Yesterday was a holiday for the young folks. All the children of the public schools, numbering some two or three thousand, accompanied by their parents and teachers, went out to the Fair Grounds and spent the day in sports best suited to their years...A cricket club, composed of boys, from twelve to fifteen years of age, had a fine spirited game during the day, and handled the bat almost as well as the members of the St. Louis Club...
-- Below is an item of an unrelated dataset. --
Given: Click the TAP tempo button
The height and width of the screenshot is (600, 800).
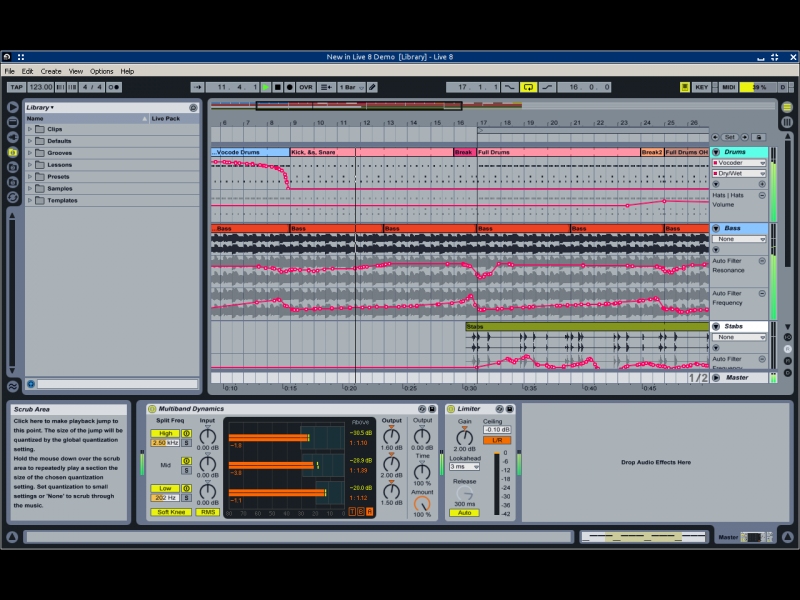Looking at the screenshot, I should click(16, 87).
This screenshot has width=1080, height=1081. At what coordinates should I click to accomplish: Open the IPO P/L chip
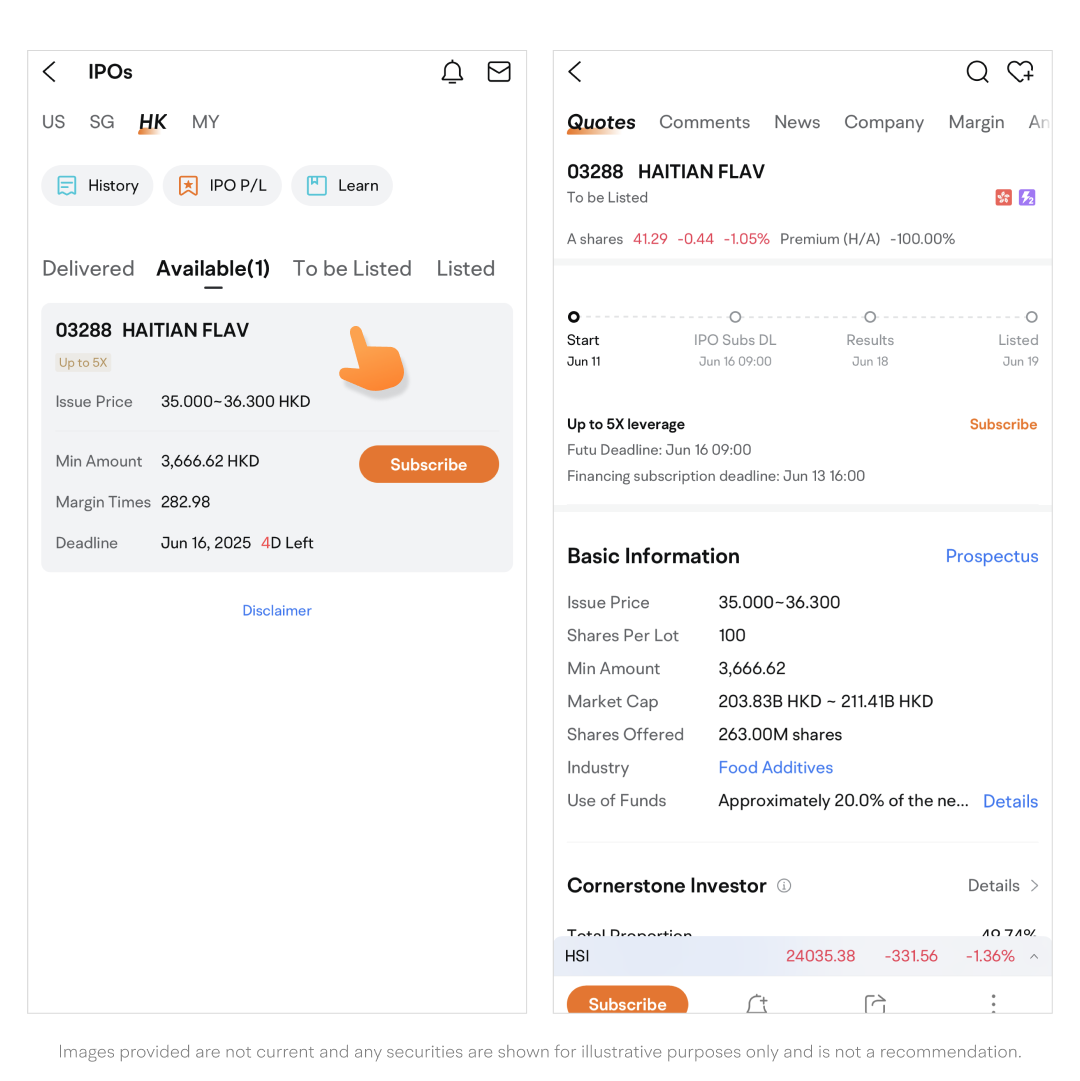[223, 185]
-St. Louis Daily Bulletin, May 26, 1860
This is interesting in that it's my understanding that generally speaking cricket during this era was played by adults while the kids were playing base ball. It's possible that this match was inspired by the excitement surrounding the St. Louis/Chicago cricket match earlier in the month. Also of note is that this is one of the very few antebellum references in the St. Louis papers to children playing sports. The only other one I'm aware of is a 1859 article in the Missouri Republican that mentioned several youth activities, including shiny and mumbly peg.
2 comments:
I can't speak to St. Louis, but it certainly was not a universal truth that boys didn't play cricket. There was quite a lot of cricket going on in Philadelphia among the younger set. On the other hand, this is one of the likelier explanations for why cricket caught on in Philadelphia: catch 'em young. So perhaps Philadelphia was peculiar in this regard.
I think I have a post going up tomorrow about the trouble someone had putting together a cricket club in StL in 1852 and one of the things that I don't think I mentioned was that this (to me) illustrated how the game was "alien" to the area. It seems that the game was imported in the early 1850s as compared to a folk game like base ball that was probably played in one form or another throughout the 19th century. Generally speaking, it makes sense for the kids to be playing the folk game rather than something imported by adults. But it's just a generalization and I'm sure that there's plenty of examples of kids playing cricket all over the US.